# WHAT THE EXERCISE ASKS:
In the data that follows, every line containing the word "Preferences" should be returned.

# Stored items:
####################

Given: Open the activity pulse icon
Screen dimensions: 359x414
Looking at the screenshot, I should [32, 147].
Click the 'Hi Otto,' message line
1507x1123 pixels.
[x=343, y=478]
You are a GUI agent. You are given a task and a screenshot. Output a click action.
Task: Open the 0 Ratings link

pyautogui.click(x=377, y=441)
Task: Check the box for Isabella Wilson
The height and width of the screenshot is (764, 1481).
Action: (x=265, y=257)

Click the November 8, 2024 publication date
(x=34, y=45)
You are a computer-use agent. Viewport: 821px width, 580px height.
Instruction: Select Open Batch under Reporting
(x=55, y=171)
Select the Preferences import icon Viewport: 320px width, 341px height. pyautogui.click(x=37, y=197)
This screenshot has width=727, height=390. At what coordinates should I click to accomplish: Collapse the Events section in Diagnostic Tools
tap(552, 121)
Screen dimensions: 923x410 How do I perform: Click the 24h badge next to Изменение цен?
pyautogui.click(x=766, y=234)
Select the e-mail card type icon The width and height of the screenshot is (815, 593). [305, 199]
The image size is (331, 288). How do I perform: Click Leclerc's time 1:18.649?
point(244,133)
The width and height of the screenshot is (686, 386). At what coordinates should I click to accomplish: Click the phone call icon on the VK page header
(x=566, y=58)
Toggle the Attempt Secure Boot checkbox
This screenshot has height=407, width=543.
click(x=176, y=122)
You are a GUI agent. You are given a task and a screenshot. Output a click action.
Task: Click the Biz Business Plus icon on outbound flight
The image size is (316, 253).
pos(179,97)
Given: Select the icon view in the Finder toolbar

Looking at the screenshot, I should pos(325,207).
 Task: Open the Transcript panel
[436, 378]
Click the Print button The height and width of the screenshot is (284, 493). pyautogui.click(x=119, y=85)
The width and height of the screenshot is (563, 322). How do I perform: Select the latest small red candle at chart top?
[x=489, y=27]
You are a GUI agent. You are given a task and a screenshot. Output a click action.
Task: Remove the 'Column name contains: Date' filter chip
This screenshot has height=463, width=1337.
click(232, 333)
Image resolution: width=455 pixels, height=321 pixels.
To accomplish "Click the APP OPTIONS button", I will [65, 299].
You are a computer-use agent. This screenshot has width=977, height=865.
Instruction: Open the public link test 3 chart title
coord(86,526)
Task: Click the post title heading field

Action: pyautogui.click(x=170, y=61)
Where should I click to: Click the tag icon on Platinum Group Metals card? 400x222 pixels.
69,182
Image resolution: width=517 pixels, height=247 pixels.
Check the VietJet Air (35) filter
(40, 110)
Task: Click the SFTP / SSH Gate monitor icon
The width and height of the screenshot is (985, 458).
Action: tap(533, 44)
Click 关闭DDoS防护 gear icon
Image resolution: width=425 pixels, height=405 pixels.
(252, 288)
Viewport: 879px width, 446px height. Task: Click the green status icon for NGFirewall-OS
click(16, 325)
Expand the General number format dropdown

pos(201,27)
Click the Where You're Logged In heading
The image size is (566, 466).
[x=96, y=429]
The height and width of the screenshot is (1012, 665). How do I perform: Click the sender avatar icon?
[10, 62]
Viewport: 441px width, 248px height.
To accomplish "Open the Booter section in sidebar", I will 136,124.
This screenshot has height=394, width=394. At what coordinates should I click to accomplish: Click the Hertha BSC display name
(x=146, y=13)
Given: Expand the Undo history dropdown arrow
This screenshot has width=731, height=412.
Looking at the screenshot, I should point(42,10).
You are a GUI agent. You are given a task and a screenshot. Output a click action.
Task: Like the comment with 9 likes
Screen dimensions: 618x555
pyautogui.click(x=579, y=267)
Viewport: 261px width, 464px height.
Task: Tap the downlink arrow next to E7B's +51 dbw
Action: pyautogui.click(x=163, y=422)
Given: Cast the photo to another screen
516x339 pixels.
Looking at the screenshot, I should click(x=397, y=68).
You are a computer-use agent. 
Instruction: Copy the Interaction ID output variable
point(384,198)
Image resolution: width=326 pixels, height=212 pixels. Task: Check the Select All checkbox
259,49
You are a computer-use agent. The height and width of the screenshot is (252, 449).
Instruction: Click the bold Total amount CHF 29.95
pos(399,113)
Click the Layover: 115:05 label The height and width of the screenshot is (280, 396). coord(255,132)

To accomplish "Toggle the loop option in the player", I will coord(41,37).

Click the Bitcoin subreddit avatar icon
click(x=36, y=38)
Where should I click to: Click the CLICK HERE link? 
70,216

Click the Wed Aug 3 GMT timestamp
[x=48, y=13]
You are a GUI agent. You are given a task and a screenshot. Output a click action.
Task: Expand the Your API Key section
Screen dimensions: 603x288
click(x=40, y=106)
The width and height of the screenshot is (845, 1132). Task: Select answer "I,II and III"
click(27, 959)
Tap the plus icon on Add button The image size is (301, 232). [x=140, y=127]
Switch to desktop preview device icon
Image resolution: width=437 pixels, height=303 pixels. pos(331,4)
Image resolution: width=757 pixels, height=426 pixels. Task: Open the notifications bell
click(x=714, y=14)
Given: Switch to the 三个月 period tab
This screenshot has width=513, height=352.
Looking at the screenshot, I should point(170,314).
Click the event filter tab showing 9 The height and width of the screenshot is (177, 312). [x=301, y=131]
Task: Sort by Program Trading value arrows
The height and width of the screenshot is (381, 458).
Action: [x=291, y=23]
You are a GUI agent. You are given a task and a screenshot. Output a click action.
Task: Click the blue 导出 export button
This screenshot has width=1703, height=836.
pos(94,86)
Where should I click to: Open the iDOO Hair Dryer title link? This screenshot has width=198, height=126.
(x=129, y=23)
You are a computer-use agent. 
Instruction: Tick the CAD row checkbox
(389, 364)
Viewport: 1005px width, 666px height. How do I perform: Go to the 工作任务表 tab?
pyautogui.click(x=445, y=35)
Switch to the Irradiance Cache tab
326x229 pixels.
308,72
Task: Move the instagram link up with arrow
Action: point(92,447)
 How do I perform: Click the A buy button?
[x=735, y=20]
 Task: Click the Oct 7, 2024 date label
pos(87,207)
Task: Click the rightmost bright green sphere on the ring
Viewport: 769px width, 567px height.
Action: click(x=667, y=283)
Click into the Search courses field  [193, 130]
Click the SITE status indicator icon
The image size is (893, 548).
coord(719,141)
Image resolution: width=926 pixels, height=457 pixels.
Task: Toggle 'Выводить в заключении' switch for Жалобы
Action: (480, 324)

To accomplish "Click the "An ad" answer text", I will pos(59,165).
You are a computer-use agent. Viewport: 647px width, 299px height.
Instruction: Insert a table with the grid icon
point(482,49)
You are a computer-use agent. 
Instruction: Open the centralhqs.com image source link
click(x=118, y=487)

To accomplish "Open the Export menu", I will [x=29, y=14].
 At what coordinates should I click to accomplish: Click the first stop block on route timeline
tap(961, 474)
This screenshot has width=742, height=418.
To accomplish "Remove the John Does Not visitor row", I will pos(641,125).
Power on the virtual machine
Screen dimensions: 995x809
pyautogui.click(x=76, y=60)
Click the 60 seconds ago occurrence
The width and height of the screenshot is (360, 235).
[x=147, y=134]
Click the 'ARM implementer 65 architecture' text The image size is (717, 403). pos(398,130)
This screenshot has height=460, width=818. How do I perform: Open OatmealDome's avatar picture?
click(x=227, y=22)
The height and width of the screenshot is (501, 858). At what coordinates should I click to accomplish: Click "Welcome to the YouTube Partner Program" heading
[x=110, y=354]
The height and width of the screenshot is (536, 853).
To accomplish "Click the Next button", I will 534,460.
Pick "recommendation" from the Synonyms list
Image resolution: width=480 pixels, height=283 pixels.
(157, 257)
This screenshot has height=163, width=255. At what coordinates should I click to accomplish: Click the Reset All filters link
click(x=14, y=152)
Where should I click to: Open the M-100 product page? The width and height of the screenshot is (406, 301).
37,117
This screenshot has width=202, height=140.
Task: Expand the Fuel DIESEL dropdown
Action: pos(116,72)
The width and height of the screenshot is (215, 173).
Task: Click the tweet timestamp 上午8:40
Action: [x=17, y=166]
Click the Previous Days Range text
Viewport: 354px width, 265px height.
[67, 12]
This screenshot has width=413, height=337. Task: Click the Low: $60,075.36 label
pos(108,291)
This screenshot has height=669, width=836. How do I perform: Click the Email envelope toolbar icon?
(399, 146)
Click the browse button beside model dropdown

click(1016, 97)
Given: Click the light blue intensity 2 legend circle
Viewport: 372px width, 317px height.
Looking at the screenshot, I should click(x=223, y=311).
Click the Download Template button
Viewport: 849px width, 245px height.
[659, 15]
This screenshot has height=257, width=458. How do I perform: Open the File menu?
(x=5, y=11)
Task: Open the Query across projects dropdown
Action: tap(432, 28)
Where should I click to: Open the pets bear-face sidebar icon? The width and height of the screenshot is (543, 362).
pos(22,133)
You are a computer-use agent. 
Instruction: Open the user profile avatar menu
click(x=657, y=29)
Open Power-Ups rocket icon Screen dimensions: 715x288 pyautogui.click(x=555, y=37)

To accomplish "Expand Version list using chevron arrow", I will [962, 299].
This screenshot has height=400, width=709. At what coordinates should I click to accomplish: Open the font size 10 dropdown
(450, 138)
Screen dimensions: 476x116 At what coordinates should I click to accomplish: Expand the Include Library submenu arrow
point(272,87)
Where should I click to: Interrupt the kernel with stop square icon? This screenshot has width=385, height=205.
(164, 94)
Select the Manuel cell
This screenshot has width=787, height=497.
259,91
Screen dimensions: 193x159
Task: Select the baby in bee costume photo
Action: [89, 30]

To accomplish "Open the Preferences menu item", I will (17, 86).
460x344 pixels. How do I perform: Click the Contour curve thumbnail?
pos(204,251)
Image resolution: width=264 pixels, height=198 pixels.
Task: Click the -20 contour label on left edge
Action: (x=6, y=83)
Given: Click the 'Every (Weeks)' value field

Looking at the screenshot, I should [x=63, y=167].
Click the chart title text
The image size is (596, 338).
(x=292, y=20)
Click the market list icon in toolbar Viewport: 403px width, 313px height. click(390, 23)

####################

# ANSWER SPACE:
Select the Preferences import icon Viewport: 320px width, 341px height. pyautogui.click(x=37, y=197)
To accomplish "Open the Preferences menu item", I will (17, 86).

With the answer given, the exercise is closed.